On this occasion, in today’s article, we’ve decided to talk about the different types of 3D printing, and in the second part of our blog, we will uncover some of their benefits and the main areas that use this technology.
This type of printing consists of manufacturing parts from a 3D model, designed in CAD software (computer-aided design), through a process of deposition (passage from solid to semi-liquid state) of layers of material and their subsequent consolidation. 3D printing can be carried out using different printing methods – let’s learn more about them.
Types of 3d Printing
Stereolithography 3D Printers (SLA)
It consists in the application of ultraviolet light on a resin in liquid state which is in a cubic container sensitive to the ultraviolet light.
The ultraviolet light solidifies the resin layer by layer. The base that supports the structure descends so that the light returns to exert its action on the new bathroom, until the object reaches the desired shape, then the base that supports the structure rises with the desired figure (this is cleaned with isopropyl alcohol).
With this method, very good quality parts are obtained, although, to remove a drawback, a certain amount of material is wasted depending on the support that must be manufactured.
Selective Laser Sintering (SLS) 3D Printers
This technology involves colliding the laser with the material used to print the 3D objects.
Although it has some similarities with SLA technology, it allows the use of different types of powder materials (ceramic, glass, nylon, polystyrene, etc.). The laser hits the powder, melts the material and solidifies it. Any material that is not used is stored in the same place where the printing began, so nothing is wasted.
Injection 3D Printers
This is the closest 3D printing system to a regular inkjet printer, but instead of injecting drops of ink onto paper, they inject layers of liquid photopolymer that can be cured on the build plate to make the desired part. This process is more industrial.
Fused Deposition Printing (FDM)
This is the most widely used technique in the world of 3D printing, it is a technology that involves depositing a molten polymer (Filament) on a flat base, layer by layer. The material, which is initially in a solid state stored in rollers, melts and is expelled through the nozzle into tiny threads that solidify on contact with the base, which is at a temperature normally above 50 degrees Celsius.
The main advantage is that this technology has made 3D printing available to everyone. The Creality brand series is one of the most commercialized 3D printers in the world, with greater support and spare parts available for users. An example would be the ENDER-3-PRO .
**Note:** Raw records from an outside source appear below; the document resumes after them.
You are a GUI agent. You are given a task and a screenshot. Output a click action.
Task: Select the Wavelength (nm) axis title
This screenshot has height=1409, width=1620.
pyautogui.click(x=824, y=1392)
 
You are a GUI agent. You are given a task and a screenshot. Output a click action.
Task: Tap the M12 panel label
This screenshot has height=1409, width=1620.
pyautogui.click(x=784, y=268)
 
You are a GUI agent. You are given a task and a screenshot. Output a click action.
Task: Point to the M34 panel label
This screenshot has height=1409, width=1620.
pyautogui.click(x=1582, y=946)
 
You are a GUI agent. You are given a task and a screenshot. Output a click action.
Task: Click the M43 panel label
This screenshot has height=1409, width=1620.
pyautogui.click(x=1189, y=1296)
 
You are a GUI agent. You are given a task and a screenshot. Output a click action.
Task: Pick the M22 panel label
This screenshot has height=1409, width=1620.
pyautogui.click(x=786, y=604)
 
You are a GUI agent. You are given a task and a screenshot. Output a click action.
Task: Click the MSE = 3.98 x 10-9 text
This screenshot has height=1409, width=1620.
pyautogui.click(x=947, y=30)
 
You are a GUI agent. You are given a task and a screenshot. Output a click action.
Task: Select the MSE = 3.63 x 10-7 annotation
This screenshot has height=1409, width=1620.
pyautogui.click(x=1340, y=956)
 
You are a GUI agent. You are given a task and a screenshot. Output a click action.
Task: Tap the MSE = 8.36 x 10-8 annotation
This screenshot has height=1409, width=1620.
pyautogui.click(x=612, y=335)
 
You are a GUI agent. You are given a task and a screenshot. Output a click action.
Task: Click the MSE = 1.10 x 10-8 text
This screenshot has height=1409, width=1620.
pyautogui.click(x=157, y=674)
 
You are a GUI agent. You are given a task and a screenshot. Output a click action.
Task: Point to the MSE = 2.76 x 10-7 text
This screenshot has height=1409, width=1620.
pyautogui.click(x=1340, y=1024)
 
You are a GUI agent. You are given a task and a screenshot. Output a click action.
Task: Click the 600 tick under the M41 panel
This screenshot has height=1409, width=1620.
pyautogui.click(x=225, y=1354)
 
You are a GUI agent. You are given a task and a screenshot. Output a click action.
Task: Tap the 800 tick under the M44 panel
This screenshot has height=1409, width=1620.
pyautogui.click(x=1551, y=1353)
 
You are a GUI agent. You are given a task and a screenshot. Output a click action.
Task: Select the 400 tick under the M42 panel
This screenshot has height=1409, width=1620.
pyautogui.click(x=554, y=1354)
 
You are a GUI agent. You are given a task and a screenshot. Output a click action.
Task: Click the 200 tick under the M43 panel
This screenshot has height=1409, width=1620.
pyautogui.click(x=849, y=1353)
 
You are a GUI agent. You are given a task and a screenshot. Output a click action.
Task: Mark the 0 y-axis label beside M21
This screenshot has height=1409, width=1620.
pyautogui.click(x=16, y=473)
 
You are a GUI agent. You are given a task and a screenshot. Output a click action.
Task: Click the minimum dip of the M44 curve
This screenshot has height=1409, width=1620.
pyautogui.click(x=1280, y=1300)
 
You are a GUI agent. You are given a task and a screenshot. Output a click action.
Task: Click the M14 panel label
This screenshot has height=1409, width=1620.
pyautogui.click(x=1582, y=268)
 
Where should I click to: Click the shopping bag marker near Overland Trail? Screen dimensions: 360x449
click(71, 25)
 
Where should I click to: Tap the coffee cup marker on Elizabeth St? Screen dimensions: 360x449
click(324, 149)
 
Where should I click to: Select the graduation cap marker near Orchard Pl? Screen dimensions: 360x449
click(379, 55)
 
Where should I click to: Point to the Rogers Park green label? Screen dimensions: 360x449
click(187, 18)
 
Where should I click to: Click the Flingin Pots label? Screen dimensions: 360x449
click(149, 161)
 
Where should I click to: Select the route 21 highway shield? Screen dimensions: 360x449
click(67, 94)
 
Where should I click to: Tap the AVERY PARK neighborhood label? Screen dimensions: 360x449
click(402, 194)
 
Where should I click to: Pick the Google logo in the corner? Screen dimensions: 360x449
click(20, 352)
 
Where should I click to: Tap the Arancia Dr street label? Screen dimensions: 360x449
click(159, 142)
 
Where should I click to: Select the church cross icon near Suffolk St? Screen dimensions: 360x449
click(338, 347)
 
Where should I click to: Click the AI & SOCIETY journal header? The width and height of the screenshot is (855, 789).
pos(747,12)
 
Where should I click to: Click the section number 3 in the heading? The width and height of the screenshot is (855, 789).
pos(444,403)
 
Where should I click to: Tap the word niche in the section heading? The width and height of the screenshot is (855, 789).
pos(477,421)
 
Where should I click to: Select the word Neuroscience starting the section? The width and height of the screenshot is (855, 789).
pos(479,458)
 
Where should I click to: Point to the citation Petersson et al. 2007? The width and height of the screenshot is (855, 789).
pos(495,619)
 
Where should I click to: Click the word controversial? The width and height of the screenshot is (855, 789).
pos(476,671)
Currently, in this type of 3D printing, a wide variety of materials are used, among which ABS and PLA polymers (PLA1.75MM-BLACK) predominate.
Types of Fused Deposition Modeling (FDM) 3D printers: Delta, Cartesian, Polar and Hybrid
Cartesian 3D printers
This is the most common type of FDM printer on the market. They are so named because of the Cartesian coordinate system they use. It consists of three orthogonal axes (right angles), the X, Y and Z axes, which are used to determine where and how the print head should move correctly in all three dimensions.
Delta 3D printer
They work with Cartesian coordinates and their main features are the circular print bed combined with the extruder that is attached above with a triangular configuration and with 3 arms that support this figure.
Each of the 3 arms can move up and down, left and right, allowing the print head to move in three dimensions. Therefore, the manufacturing limits of these machines are only defined by the diameter of the base and the height of the arms.
Delta 3D printers were designed to increase the speed of printing.